Tech firms, in all their marketing ingenuity, have found a way to spin the space deficit: It’s not downsizing—it’s “integrating.” Fifteen years ago, the 70/30 ratio was the gold standard—70 percent of workers in cubicles, 30 percent in private offices— but today, private offices are becoming obsolete. In the new downtown offices of Gensler, for example, one third of the workforce won’t even have an assigned desk; instead, they will roam freely among common areas. In the new office prototype, environments are adaptable: movable and retractable walls, pivoting doors, platforms that double as tables and seats, and desks and chairs set upon wheels. “We can’t afford to create a different setting for every activity, so we need to create a set-ting that accommodates every activity,” Wagner says.

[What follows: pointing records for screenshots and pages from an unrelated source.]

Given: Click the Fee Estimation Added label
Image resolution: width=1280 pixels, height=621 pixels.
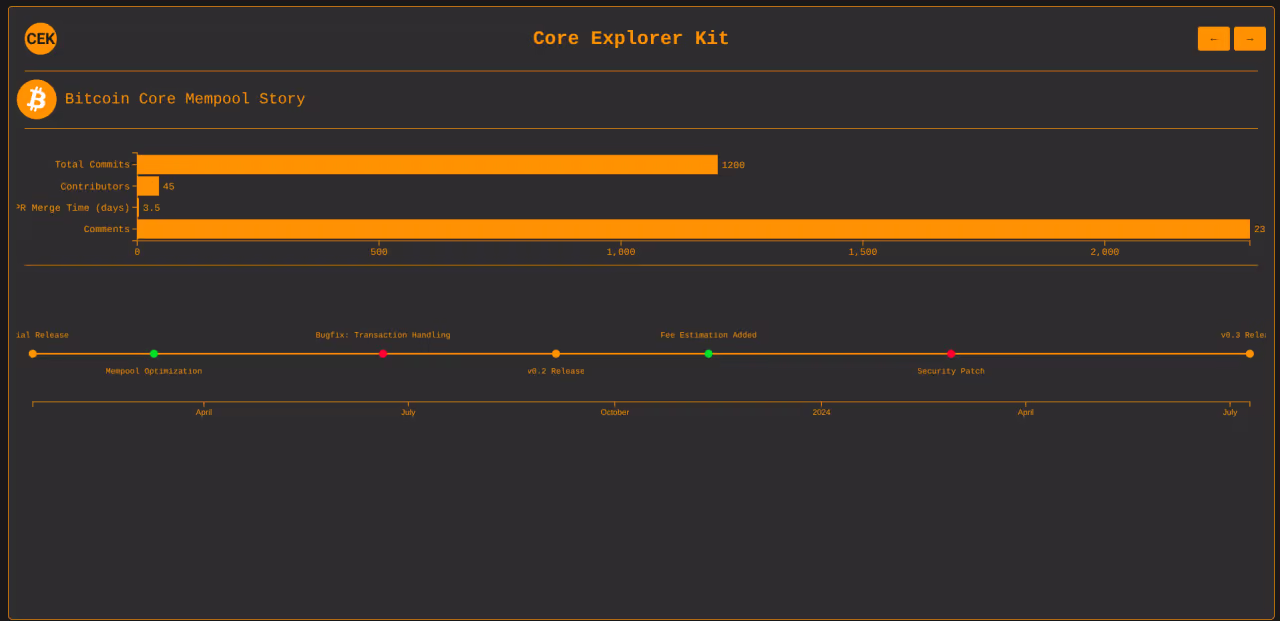Looking at the screenshot, I should click(x=709, y=335).
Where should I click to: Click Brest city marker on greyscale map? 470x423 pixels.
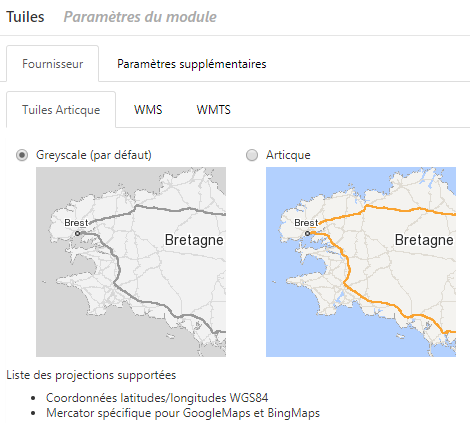78,234
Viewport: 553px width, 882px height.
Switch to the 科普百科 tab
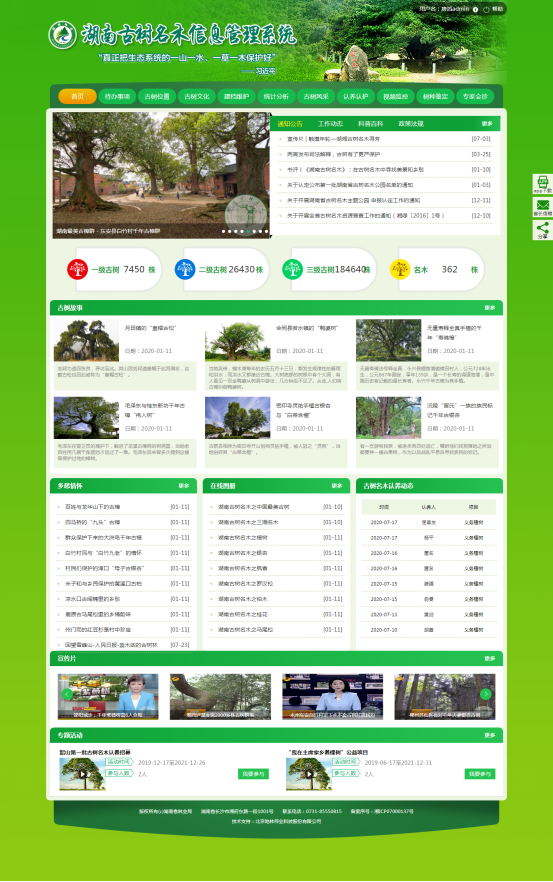tap(370, 124)
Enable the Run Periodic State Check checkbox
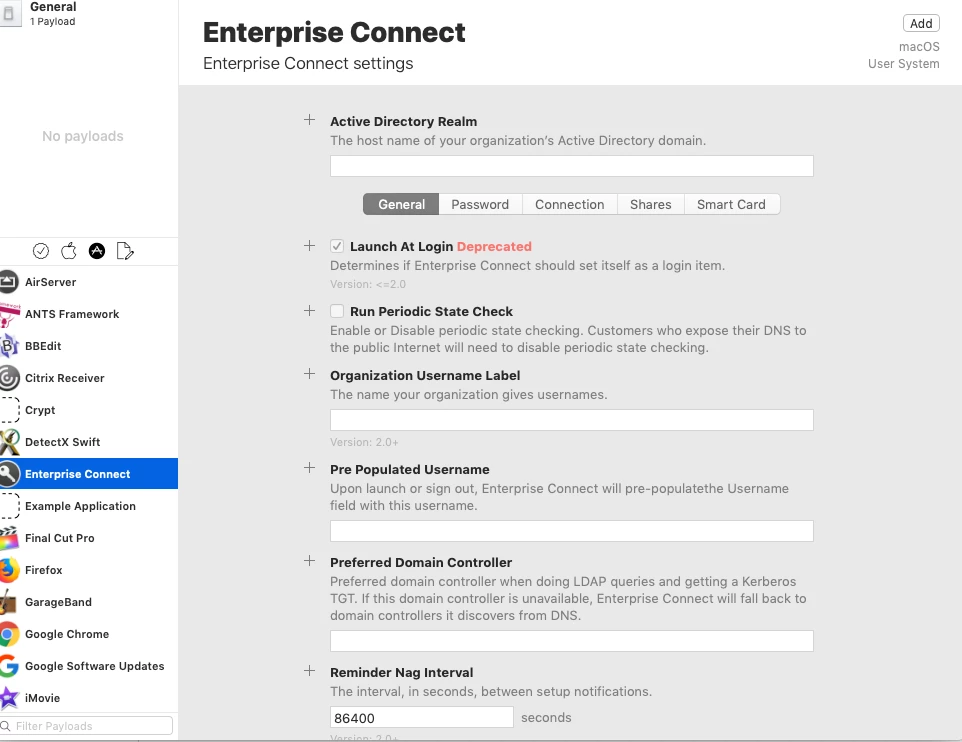 click(337, 311)
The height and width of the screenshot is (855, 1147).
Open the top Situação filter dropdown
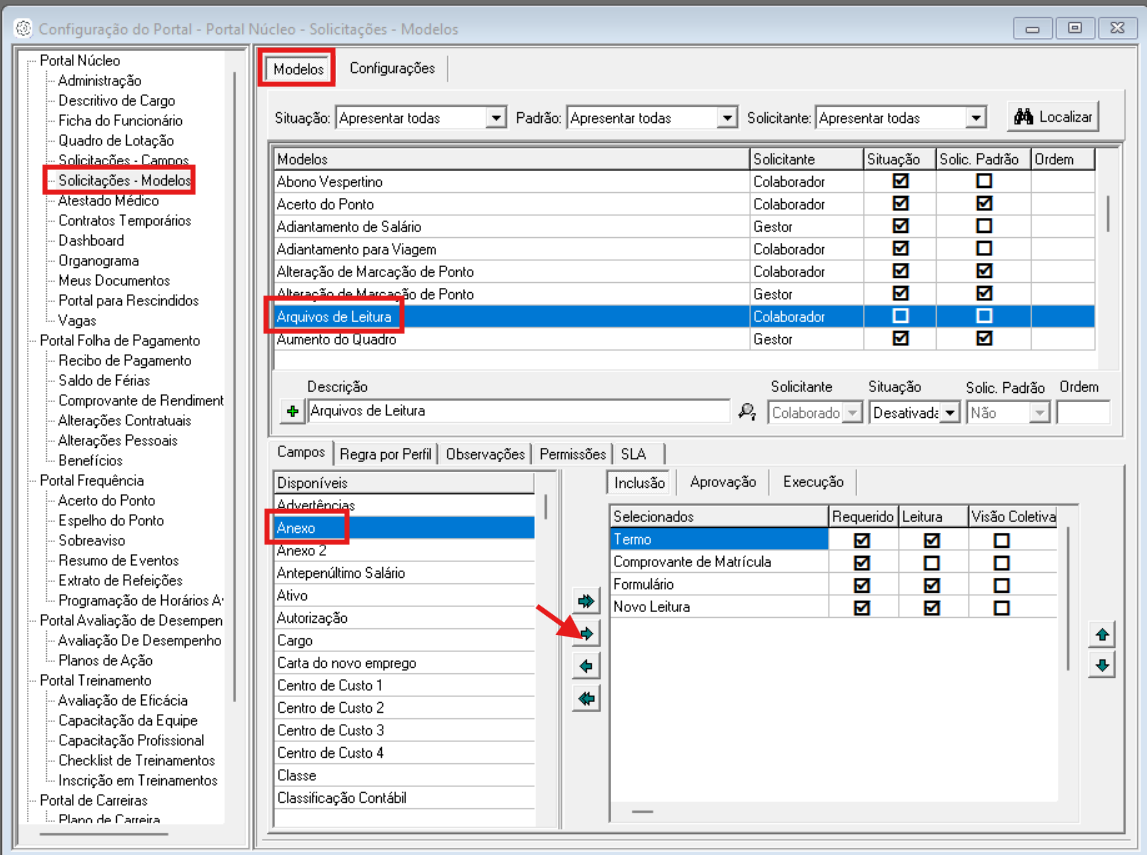(496, 118)
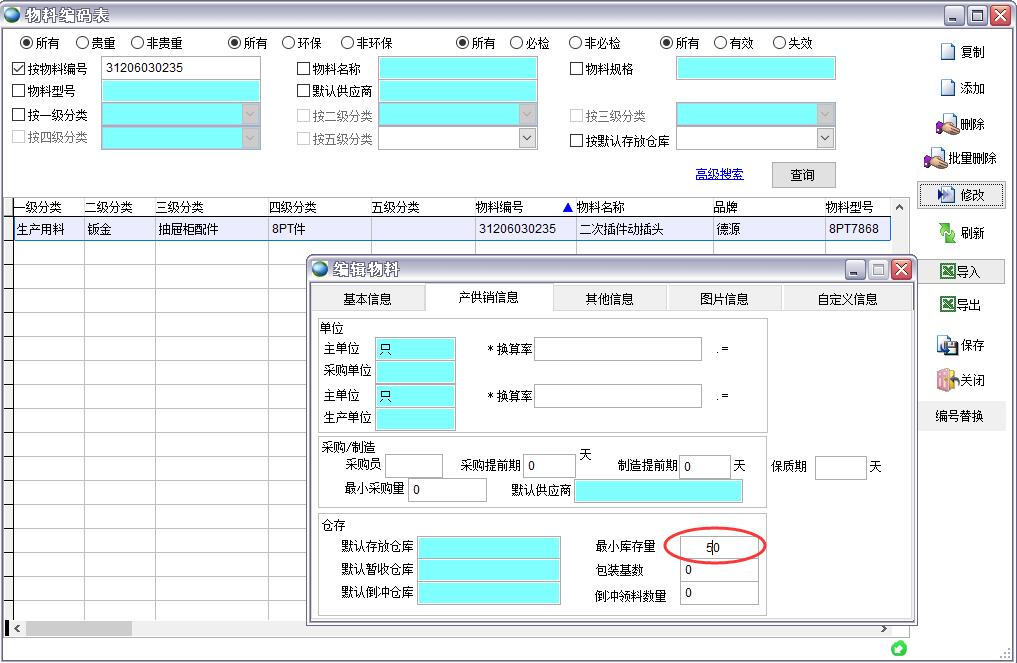Open the 按默认存放仓库 dropdown list
Screen dimensions: 1017x663
point(825,139)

Space isn’t the only casualty of the real estate boom. As rents have climbed, design budgets “have literally gone the opposite direction,” says Burry. Without sky’s-the-limit budgets, 3,500-person firms like Gensler and 10-person firms like Geremia Design find themselves competing for the same jobs. Shrinking bottom lines have forced Bay Area design firms to work faster and more efficiently to remain relevant. “The backlash, then, is companies saying, ‘Oh, you can do this for less,’” says Mary Lee Duff, a principal at Interior Architects. And if you can’t, someone else can. A fiercely competitive tech sector begets a cutthroat design sector. “It’s a little lean” out there, says Burry, but there’s an upside to all the frenzied competition. “It forces us to be creative, to do more with less.”